• [Exercices]:
a) Répondez à ces questions d'après le récit d'escale en Martinique :
(i) À quelle date est fixé le prochain rendez-vous chez le médecin ?
(ii) Quelle roue de la voiture de location a-t-il fallu changer ?
(iii) Dans quel restaurant la langouste grillée a-t-elle été mangée ?
b) Poursuivez le récit d'escale en Martinique à la suite de sa dernière phrase.

Rendez-vous chez le médecin: positif! Encore 45% de gaz dans l’œil droit du capitaine, mais il est bien sur la voie de la guérison. Un peu trop de pression dans l’oeil, donc deux nouveaux collyres à lui administrer matin et soir pendant trois semaines. Prochain rendez-vous le 15 mars. Avec un peu de chance, le dernier. Celui qui nous permettra de quitter, si nous le souhaitons, la Martinique, après deux mois et demi passés sur place.

Avons profité de la location de voiture, hier, pour tenter plusieurs visites. L’habitation Céron: fermée. La distillerie Depaz: fermée. C’était lundi. Heureusement, le garagiste chez lequel nous avons dû faire changer la roue avant tribord de la voiture (à nos frais malgré l’assurance) était, lui, ouvert… Une journée fort productive! On se remet de nos émotions avec une langouste grillée en terrasse du restaurant La Vague, avec vue directe sur Jade au mouillage.

• [Données fournies]:
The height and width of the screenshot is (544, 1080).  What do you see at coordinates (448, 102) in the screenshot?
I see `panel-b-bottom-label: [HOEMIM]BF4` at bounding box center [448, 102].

• [Corrigé]:
a)
(i) Le 15 mars.
(ii) La roue avant tribord.
(iii) Au restaurant La Vague, en terrasse.

b)
 

24 février 2022, 20h55 – Mouillage de Saint-Pierre

Aujourd’hui, expédition gastronomique jusqu’au Carbet, 4,5 km au Sud de Saint-Pierre. C’est que j’ai une carte-cadeau d’anniversaire, offerte par ma famille il y a deux mois, à utiliser dans un restaurant de Martinique. Celui-ci est accessible à pied, et c’est des grillades. Nous voilà donc partis.

Une heure de marche en plein cagnard, le long d’une route assez passante sans trottoir. Eh bien le ti-punch-accras-grillades-fondant-au-chocolat du Beach Grill, on les a dégustés. Première fois que je ressors d’un restaurant sans payer – on vérifie quand même auprès de l’hôtesse mais tout est bon, rien à débourser. Même aventure le long de la Nationale 2, au retour. À peine arrivés au bateau (décidément magnifiquement ancré à quelques encablures du ponton des annexes), on se jette à l’eau… pour ressortir illico piqués de partout par de toutes petites méduses.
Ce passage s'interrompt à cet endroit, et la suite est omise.